Abstract:
Objective To establish and validate a nomogram of glioblastoma prediction model to estimate individualized survival probability.
Methods The Surveillance, Epidemiology and End Results(SEER) database of the National Cancer Institute was used to collect data on the clinical and tumor features of 5 417 glioblastoma patients from 2011 to 2015.A least absolute shrinkage and selection operator(LASSO) model and Multivariate COX regression analysis were adopted to screen the independent risk factor associated with prognosis for the prediction model. The prediction precision and discriminatory power of the nomogram were assessed using a receiver operating characteristic curve(ROC) and calibration curve.
Results The prediction model was developed, using age, surgery, chemotherapy and radiotherapy as prognostic factors. The area under the ROC curve(AUC) was 0.757 for the training set and 0.754 for the validation set. The calibration curve for determining the probability of survival indicated that the model prediction results were in good agreement with the actual observations.

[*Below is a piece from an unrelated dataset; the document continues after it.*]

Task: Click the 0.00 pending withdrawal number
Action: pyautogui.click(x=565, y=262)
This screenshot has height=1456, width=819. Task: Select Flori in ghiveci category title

According to LASSO-COX risk regression, age, surgery, chemotherapy and radiotherapy were independent risk factors, while gender, marriage, race, laterality, primary site, tumor size and the number of tumor were poorly correlated with patient survival.
Conclusions The nomogram survival prediction model was successfully established, providing a concise and reliable survival prediction tool for patients with glioblastoma.